● **What is required**
From first line to last, give the records again word for word and omit the pictures.

● **Data section**
'''

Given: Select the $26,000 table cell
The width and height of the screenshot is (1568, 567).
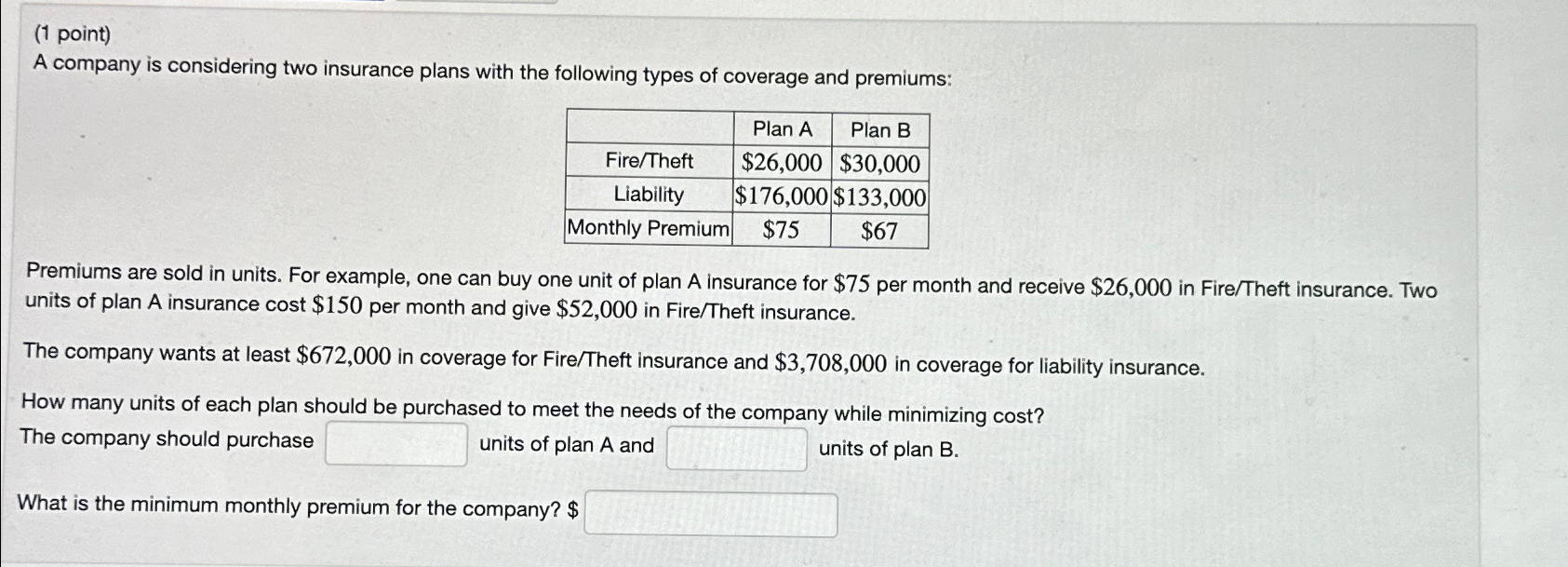Looking at the screenshot, I should coord(782,163).
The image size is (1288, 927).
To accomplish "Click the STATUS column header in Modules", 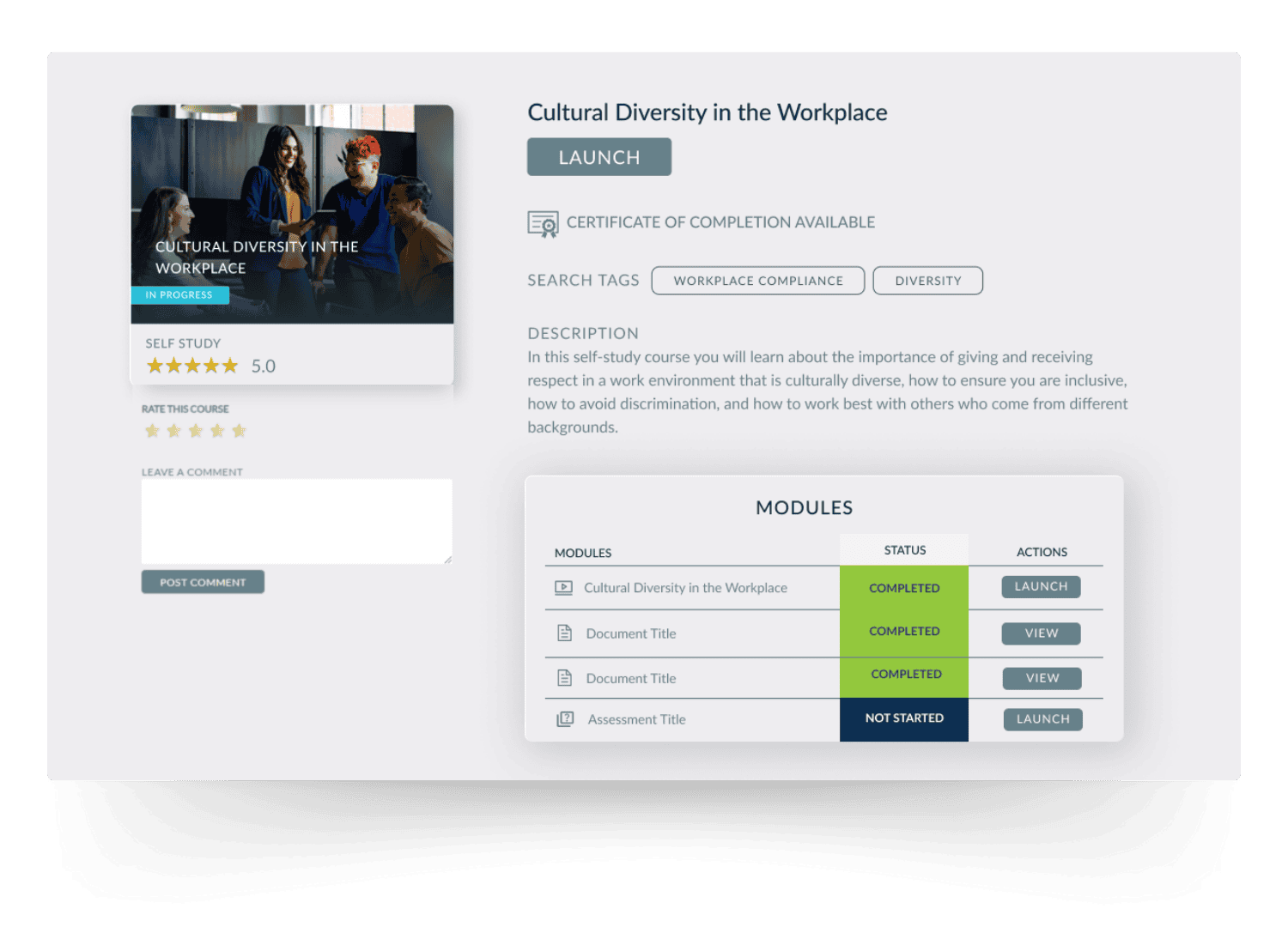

'''

● **Finished exercise**
Given: Select the $26,000 table cell
The width and height of the screenshot is (1568, 567).
Looking at the screenshot, I should coord(782,163).
The image size is (1288, 927).
To accomplish "Click the STATUS column header in Modules", 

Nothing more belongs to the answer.